To aid everyone involved in doing so, there are specific factors, set forth in Section 34 of M.G.L. Chapter 208 that must be considered. The mandatory factors include the following:
- the length of the marriage
- the conduct of the parties during the marriage
- the age, health, station of the parties
- occupation of the parties
- amount and sources of income
- vocational skills and employability of the parties
- estate, liabilities and needs of each of the parties
- the opportunity of each for future acquisition of capital assets and income, and
- the present and future needs of the dependent children of the marriage.

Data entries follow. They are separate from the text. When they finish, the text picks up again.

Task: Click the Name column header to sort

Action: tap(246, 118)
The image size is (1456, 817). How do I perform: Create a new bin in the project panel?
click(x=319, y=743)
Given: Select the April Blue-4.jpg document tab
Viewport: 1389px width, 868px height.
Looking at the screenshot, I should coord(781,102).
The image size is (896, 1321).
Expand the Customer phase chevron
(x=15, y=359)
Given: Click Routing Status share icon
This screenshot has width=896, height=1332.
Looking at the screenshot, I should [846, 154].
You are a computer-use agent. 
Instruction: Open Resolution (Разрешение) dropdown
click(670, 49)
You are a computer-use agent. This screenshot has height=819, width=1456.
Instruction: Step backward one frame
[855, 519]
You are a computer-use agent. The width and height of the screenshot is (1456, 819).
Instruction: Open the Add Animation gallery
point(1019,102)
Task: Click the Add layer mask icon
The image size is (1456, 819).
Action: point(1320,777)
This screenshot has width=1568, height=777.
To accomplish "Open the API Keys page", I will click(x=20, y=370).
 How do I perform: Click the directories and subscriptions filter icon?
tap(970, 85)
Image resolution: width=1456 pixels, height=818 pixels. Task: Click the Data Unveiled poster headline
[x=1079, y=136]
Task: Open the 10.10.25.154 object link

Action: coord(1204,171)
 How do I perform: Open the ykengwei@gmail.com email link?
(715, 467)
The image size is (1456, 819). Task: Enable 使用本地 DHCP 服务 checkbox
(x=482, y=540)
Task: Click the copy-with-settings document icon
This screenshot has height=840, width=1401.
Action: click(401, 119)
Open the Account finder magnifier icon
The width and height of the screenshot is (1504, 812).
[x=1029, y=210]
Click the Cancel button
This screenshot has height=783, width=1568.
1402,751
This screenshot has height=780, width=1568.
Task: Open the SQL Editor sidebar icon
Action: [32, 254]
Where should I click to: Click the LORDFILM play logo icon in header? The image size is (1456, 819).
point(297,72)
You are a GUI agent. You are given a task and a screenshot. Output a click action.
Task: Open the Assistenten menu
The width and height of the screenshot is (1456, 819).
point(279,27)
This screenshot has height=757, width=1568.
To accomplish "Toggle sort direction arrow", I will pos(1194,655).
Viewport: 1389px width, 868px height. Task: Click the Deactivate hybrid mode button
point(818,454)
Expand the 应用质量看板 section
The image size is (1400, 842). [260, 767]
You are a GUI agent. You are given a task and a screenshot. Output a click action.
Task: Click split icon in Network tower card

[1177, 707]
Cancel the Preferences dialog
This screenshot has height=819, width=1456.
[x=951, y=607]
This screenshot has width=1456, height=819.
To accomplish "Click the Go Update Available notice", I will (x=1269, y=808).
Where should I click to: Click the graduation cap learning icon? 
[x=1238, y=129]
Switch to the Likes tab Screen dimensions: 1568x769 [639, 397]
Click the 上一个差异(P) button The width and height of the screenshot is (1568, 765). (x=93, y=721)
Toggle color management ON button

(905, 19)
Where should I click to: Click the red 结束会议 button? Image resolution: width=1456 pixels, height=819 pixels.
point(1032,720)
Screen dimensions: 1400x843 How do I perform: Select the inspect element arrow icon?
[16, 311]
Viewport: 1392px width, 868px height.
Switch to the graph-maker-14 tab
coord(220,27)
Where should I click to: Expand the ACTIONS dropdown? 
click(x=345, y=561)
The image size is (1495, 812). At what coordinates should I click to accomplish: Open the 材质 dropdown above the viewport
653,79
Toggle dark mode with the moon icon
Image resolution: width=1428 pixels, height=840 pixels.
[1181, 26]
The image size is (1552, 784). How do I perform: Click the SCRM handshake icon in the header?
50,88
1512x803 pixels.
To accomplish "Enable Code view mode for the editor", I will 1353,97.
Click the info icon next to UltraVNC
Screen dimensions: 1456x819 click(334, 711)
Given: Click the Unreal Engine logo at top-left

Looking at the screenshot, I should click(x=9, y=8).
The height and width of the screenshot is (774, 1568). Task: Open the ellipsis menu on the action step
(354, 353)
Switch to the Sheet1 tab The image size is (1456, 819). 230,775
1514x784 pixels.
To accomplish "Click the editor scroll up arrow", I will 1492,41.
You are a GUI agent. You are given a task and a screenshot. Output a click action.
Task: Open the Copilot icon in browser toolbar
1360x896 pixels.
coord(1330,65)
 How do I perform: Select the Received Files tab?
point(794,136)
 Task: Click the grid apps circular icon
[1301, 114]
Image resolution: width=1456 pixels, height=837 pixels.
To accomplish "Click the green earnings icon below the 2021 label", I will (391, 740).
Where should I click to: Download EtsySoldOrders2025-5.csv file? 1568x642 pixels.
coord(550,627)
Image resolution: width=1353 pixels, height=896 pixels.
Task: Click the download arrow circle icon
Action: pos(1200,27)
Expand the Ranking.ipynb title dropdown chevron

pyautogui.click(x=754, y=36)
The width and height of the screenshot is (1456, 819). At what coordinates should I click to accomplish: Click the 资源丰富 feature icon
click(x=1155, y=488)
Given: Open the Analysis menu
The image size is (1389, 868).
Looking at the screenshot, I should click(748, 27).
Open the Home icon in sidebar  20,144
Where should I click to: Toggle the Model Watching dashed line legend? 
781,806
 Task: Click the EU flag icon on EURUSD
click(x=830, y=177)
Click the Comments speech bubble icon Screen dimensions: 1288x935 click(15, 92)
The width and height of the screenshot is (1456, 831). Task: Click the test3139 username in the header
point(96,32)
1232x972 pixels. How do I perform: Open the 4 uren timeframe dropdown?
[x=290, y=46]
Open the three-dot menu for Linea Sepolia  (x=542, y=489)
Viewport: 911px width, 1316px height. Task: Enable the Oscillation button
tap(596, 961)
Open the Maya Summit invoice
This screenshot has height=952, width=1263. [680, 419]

Having experienced lawyers involved is particularly helpful in determining the proper weight to be given to the factors present in the case.
Valuation of Assets
Valuation of assets can be a challenging component of equitable distribution. Smaller estates have less issues here, often with vehicles or a marital home being the only assets with uncertain values. When that’s the case, values can usually be agreeably determined by the use of a real estate appraiser or objective resource, such as Kelly Blue Book or NADA. The issue can become more complicated in divorces with closely held businesses or complex investments and/or estate planning at play. There are best practices for determining the value of every asset, and it’s important to obtaining a fair result to take the proper approach.
Ultimately, all assets and liabilities will be valued and each party will have an opportunity to present a proposed equitable distribution schedule to the other and to the judge for consideration, the final determination of which will generally be permanent and nonmodifiable.